La Jornada jueves 25 de septiembre de 1997

Rodolfo F. Peña
La narcolecta

Con entera independencia de las ideas personales respecto de la religión, sea la que fuere, uno quisiera respetar siempre a quienes profesan alguna y a quienes ejercen los ministerios. El tiempo del jacobinismo, que era también un tiempo de intolerancia históricamente explicable, ha quedado atrás. Pero creyentes y pastores, por su parte, tienen la responsabilidad irremisible de hacerse respetar y de ceñirse a las leyes positivas que encuadran su funcionamiento, cuando aquéllas existen. En México ha habido y hay esas leyes. Desde l992, por cierto, una reforma constitucional las hizo más benignas, y la Iglesia les debe observancia.

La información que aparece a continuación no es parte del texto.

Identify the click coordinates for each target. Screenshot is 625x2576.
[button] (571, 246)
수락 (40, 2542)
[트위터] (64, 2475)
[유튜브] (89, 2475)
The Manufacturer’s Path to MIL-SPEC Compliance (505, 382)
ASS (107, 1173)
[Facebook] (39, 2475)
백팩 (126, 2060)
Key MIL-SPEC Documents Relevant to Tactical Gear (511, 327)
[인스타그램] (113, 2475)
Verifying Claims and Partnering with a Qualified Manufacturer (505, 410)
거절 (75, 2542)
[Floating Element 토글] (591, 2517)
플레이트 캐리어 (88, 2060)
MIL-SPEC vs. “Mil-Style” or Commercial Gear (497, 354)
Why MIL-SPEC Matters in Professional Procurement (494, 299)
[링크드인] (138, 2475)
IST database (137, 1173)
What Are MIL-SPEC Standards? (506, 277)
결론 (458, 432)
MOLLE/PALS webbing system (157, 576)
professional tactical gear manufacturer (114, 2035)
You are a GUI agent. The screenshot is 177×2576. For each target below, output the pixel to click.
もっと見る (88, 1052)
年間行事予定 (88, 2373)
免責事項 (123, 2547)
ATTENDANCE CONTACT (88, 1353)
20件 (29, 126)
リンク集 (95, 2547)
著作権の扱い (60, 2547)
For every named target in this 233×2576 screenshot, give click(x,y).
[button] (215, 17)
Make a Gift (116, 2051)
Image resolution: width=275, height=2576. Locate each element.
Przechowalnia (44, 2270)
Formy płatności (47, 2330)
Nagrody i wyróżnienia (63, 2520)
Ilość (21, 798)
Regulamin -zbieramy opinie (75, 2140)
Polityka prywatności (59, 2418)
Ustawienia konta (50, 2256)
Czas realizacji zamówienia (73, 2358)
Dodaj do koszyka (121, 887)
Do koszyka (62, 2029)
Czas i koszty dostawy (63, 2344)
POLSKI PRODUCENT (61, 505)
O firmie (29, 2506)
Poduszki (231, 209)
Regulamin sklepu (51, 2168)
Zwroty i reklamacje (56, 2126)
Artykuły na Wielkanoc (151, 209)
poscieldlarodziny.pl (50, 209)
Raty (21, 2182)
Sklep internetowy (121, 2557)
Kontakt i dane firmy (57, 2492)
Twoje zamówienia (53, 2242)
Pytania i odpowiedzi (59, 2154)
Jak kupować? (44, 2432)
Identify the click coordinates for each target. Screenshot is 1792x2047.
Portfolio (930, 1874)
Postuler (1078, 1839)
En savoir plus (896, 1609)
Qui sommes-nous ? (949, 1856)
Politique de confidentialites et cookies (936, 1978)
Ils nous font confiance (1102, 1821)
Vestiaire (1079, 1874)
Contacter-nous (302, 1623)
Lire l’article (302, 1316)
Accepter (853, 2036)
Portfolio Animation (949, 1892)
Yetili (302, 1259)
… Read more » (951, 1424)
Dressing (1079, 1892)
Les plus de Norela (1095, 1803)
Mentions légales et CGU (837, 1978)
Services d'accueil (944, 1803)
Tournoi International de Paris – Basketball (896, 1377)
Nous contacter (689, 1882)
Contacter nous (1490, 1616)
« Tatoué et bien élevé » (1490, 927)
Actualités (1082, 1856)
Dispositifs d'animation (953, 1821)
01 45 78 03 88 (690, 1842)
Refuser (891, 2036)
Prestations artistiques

Cuando se dice Iglesia, sin más aclaraciones, los mexicanos solemos entender que se hace referencia a la católica romana, porque es la que ha protagonizado muchas de las más rudas confrontaciones políticas en la historia del país, hasta que se alcanzó su separación jurídica del Estado, y también porque es la que acoge a la mayoría de la población nacional. Desde muchos años atrás, esa Iglesia había venido demandando, en privado y en público, el reconocimiento de su personalidad jurídica. Ya lo ha obtenido, al igual que el resto de los cultos, con la condición de que cumplan con los requisitos para la obtención del registro constitutivo. Ahora debe atenerse a las normas reglamentarias y a todas las leyes restantes, porque no tiene fuero alguno ni es necesario ni admisible que lo tenga.

¿Recibe o no dinero del narcotráfico, sea para su sostenimiento, sea para obras piadosas? Sí lo ha recibido, según el curioso responsorio por los difuntos del cismo de l985 que pronunció el sacerdote Raúl Soto, que es párroco de la Basílica de Guadalupe y también juez del Tribunal Eclesiástico. No lo ha recibido, según otros miembros de la jerarquía. Quien afirma estaría obligado a probar, si para ello fuera requerido. Pero no ha habido tal requerimiento, pese a que hay una presunción de delito, porque Ausencio Chávez, el católico subsecretario de Gobernación, ha sugerido que la Iglesia se investigue a sí misma, para lo cual quizá tendría que refundar el Tribunal del Santo Oficio o alguna otra audiencia de carácter similar.

Tiene razón sobrada el sacerdote Alberto Athié Gallo cuando sostiene que la tarea de investigar corresponde a la Procuraduría General de la República, y que si en la Iglesia hay alguna acción ilegal, se proceda conforme a la ley. En términos generales, esto es exactamente lo que hay que hacer.

Esa investigación, por lo demás, tendría que hacerse más allá de los registros contables de ingresos, aunque no estaría nada mal conocer esos registros, porque es inconcebible que se tome nota y razón de unos donativos que tendrían que ser por cantidades muy considerables y cuyo origen se sabe ilícito. Pero hay otros procedimientos investigativos que podrían ser eficaces en el caso. La relación entre las autoridades y la Iglesia puede ser confidencial, pero esa confidencialidad no debe extremarse hasta el punto de que se convierta en solapa de comportamientos punibles.

Es cierto que el narcotráfico se ha convertido en una cultura de la muerte y que es tenido oficialmente por una cuestión de seguridad nacional. Y mientras sea un delito, hay que perseguirlo y sancionarlo. Pero no hay que olvidar que hasta hace unos años se le cantaba a la amapola y que el cine y los corridos populares han hecho casi unos héroes de quienes se consagran al tráfico de estupefacientes. Todo esto sume a esa actividad en una cierta ambigüedad moral, de la que darían testimonio muchas personas humildes favorecidas por los capos. Y más cuando no es infrecuente que se descubran complicidades oficiales, cosa que está ocurriendo ahora mismo con algunos militares y políticos. En sí, el dinero ni huele ni pinta ni revela su origen. Pero hay que ser muy ingenuo para no sospechar siquiera del origen de un donativo cuando éste es por grandes sumas y se exige el anonimato del donante, excepto para quien recibe. En cualquier caso, sobre la producción, distribución y consumo de la droga, lo mejor, seguramente, sería su legalización, como sucede con el alcohol y el tabaco. A menos que haya ya tal narcodependencia financiera que sea imposible la legalización sin producir catástrofes económicas. En este caso, el espectacular combate a la droga, la legislación penal sobre la materia... y las acusaciones a la Iglesia, serían una pura hipocresía.